How does Digest Authentication differ from Basic Authentication other than sending credentials as plain text?
The main difference is that it doesn't require sending the username and password across the wire in plaintext. It is also immune to replay-attacks, as it uses a one-time number from the server.
The server gives the client a one-time use number (a nonce) that it combines with the username, realm, password and the URI request. The client runs all of those fields through an MD5 hashing method to produce a hash key.
It sends this hash key to the server along with the username and the realm to attempt to authenticate.
Server-side the same method is used to generate a hashkey, only instead of using the password typed in to the browser the server looks up the expected password for the user from its user DB. It looks up the stored password for this username, runs in through the same algorithm and compares it to what the client sent. If they match then access is granted, otherwise it can send back a 401 Unauthorized (no login or failed login) or a 403 Forbidden (access denied).
Digest authentication is standardized in RFC2617. There's a nice overview of it on Wikipedia:
You can think of it like this:
- Client makes request
- Client gets back a nonce from the server and a 401 authentication request
- Client sends back the following response array (username, realm, generate_md5_key(nonce, username, realm, URI, password_given_by_user_to_browser)) (yea, that's very simplified)
- The server takes username and realm (plus it knows the URI the client is requesting) and it looks up the password for that username. Then it goes and does its own version of generate_md5_key(nonce, username, realm, URI, password_I_have_for_this_user_in_my_db)
- It compares the output of generate_md5() that it got with the one the client sent, if they match the client sent the correct password. If they don't match the password sent was wrong.
A hash of the credentials is sent over the wire.

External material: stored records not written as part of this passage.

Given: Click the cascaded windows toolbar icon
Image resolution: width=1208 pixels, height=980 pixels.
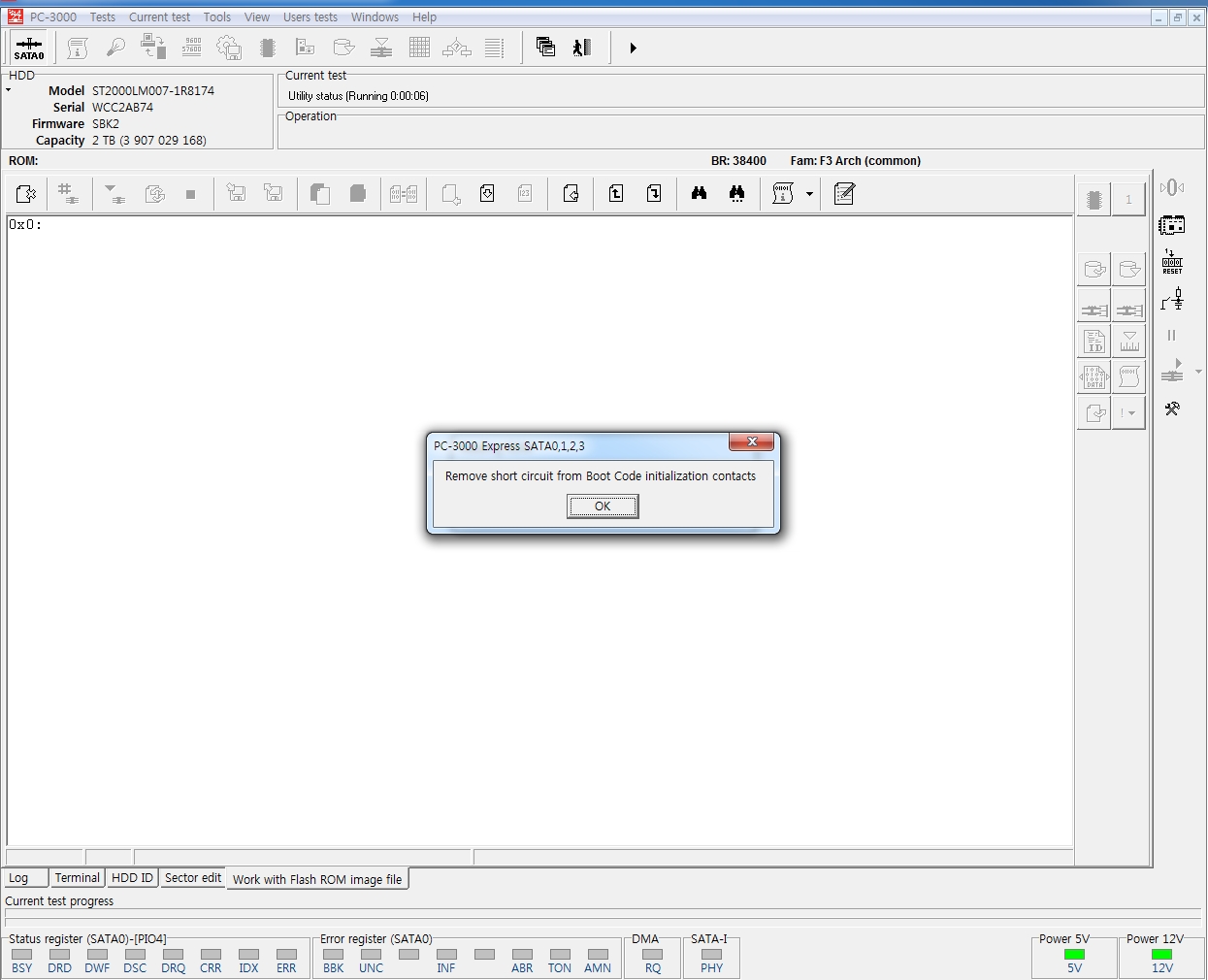Looking at the screenshot, I should [545, 48].
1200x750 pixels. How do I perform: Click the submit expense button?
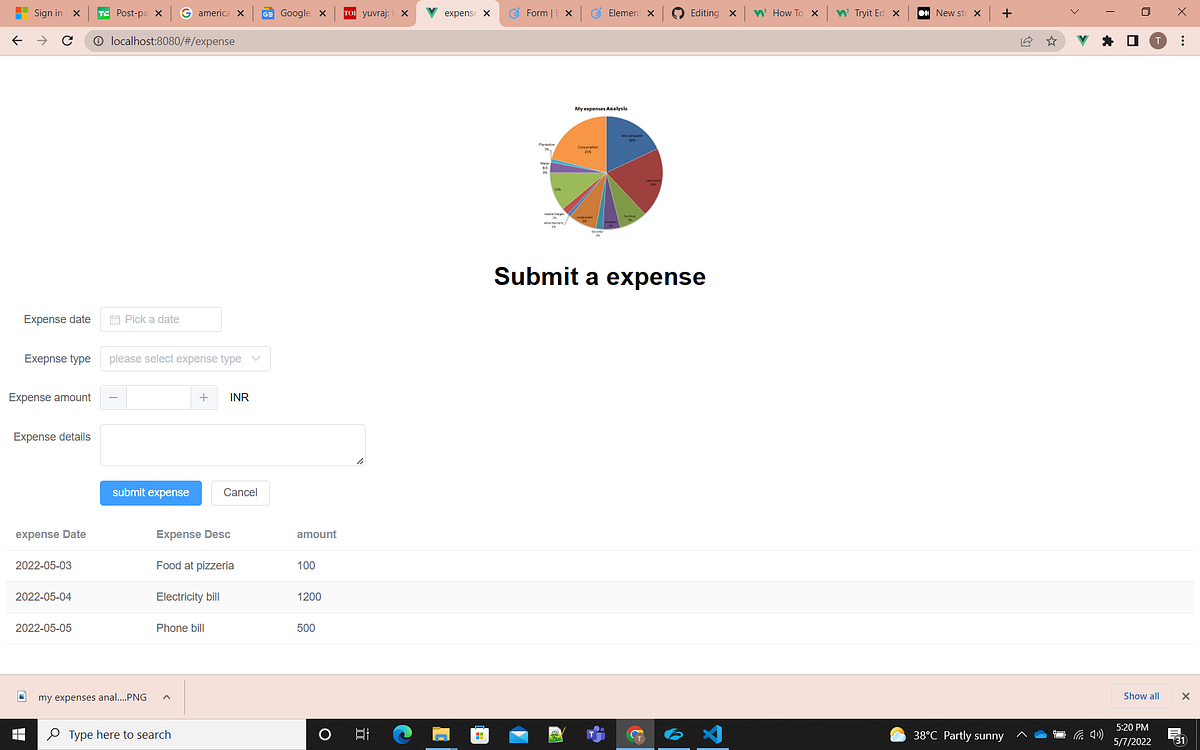pos(150,492)
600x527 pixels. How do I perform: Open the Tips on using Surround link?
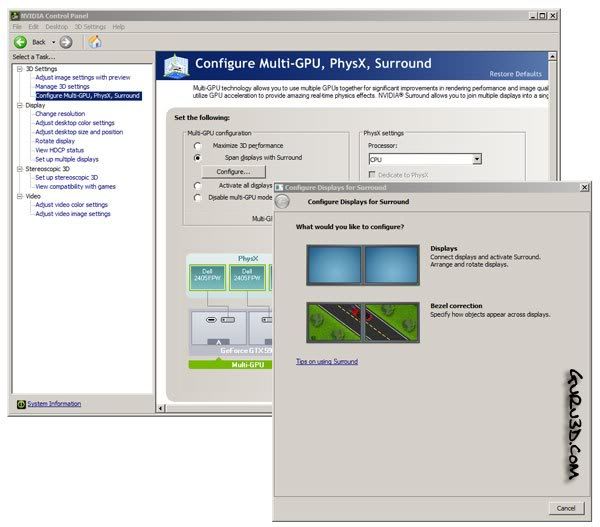[326, 361]
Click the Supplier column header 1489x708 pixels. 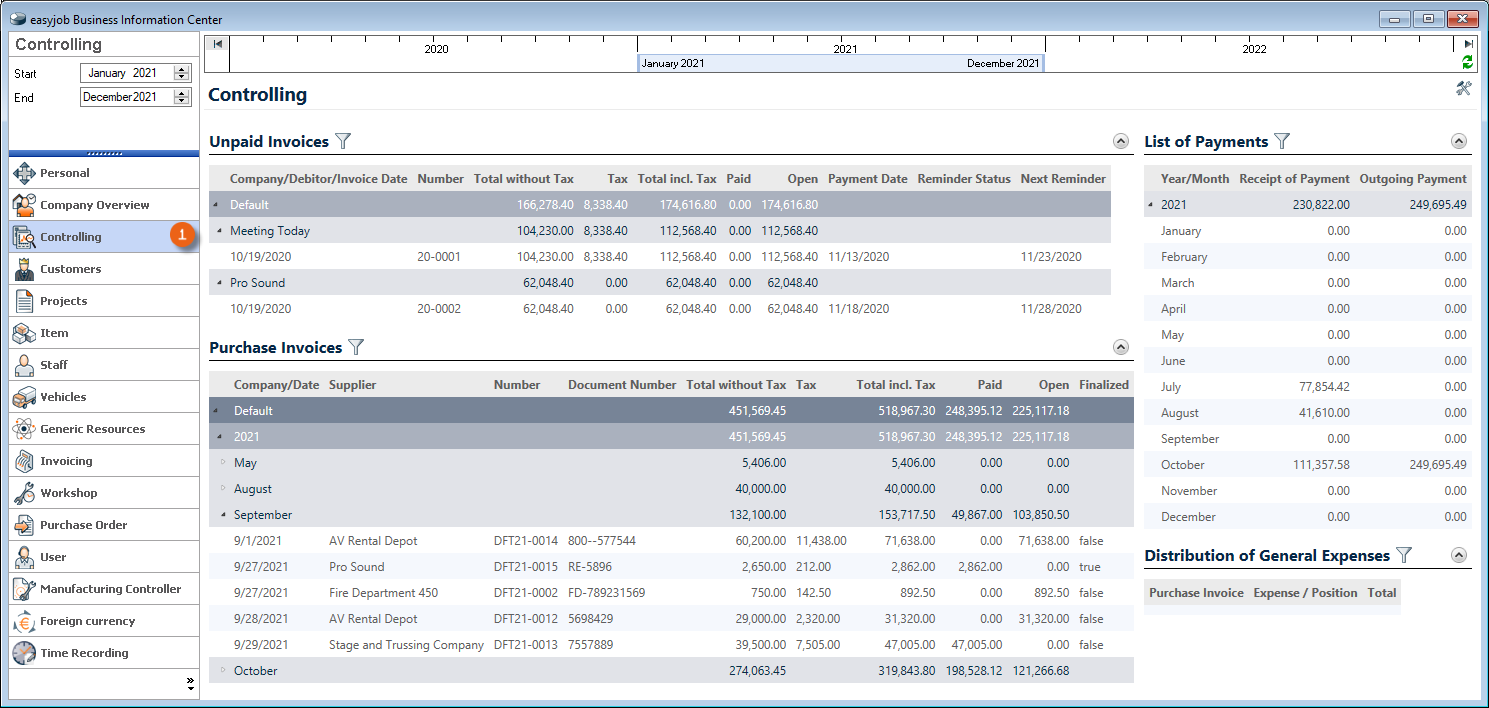tap(352, 385)
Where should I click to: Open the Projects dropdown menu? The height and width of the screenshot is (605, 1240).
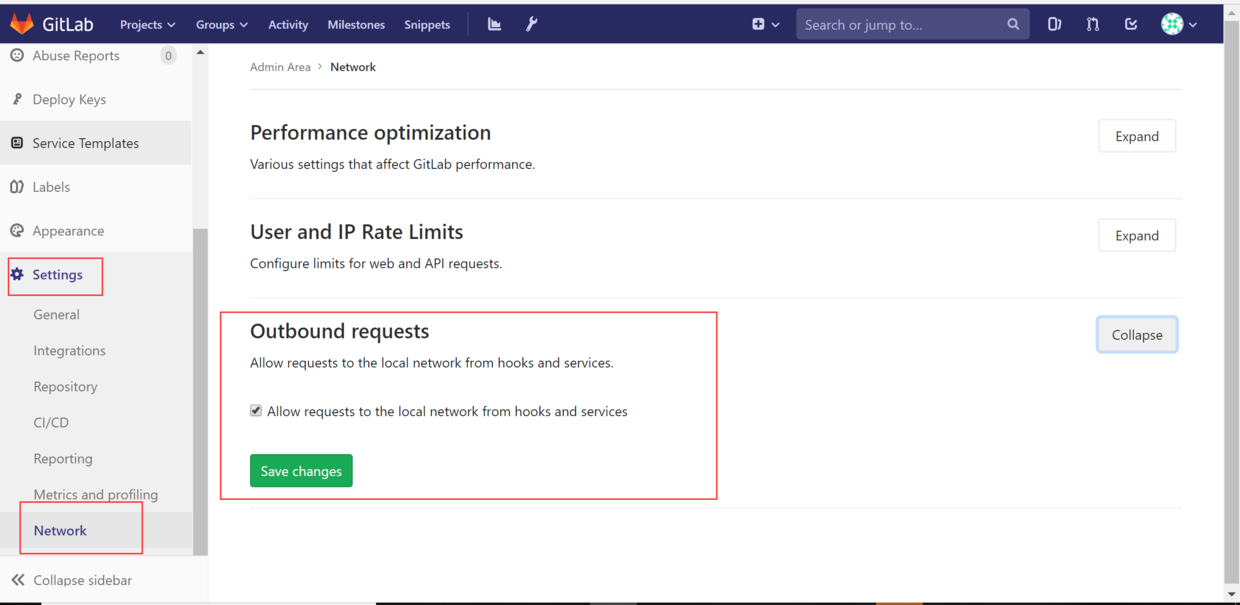147,24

HA1 = MD5(username:realm:password)
The only way to get the hash HA1 of the credentials is to know the password. The server knows HA1 but not the password that generated it. If HA1 was known to an attacker it could get in to the system. So it is not sent down the wire. A further hash based on nonce, etc. is done before doing this, and this must agree with a similar calculation done on the server. Thus, as long as the server keeps HA1 private the system is secure.